▶ _Task to complete_
Show each line of the records below that contains the string "computer". Case counts.

▶ _Dataset excerpts_
________________________

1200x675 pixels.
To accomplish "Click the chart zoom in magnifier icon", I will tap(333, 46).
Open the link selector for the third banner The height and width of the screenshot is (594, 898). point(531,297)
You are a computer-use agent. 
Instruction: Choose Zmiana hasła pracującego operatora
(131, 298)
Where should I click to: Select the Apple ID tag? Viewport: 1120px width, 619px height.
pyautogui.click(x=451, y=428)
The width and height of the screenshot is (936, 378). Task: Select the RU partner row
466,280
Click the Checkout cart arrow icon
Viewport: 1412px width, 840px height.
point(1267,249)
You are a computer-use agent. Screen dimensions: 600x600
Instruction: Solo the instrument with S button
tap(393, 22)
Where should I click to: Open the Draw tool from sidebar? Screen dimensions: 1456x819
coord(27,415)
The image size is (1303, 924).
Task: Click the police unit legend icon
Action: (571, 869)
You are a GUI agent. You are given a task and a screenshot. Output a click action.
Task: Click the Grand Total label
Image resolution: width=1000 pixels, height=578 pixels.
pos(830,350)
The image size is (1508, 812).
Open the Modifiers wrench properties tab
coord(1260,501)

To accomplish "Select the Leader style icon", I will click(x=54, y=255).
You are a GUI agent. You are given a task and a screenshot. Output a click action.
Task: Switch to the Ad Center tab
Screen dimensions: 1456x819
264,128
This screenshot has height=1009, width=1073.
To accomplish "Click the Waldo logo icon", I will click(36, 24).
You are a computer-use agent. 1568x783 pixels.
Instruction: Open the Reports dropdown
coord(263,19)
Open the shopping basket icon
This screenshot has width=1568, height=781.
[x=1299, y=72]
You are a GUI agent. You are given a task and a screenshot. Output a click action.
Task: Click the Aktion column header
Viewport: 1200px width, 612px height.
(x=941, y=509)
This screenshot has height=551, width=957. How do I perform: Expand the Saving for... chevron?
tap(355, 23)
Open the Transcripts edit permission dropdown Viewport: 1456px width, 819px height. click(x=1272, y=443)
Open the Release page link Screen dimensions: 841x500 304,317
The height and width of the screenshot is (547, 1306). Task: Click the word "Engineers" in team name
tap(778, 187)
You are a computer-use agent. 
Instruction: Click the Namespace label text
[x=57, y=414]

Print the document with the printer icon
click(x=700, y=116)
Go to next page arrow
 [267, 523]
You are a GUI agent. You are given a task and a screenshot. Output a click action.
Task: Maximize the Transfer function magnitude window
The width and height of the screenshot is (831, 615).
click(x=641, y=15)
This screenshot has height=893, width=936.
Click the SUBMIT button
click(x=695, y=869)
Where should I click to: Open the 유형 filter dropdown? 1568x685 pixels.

________________________

▶ _Response to this exercise_
You are a computer-use agent. 
You are a computer-use agent. Screen dimensions: 600x600
You are a computer-use agent. 1568x783 pixels.
You are a computer-use agent. 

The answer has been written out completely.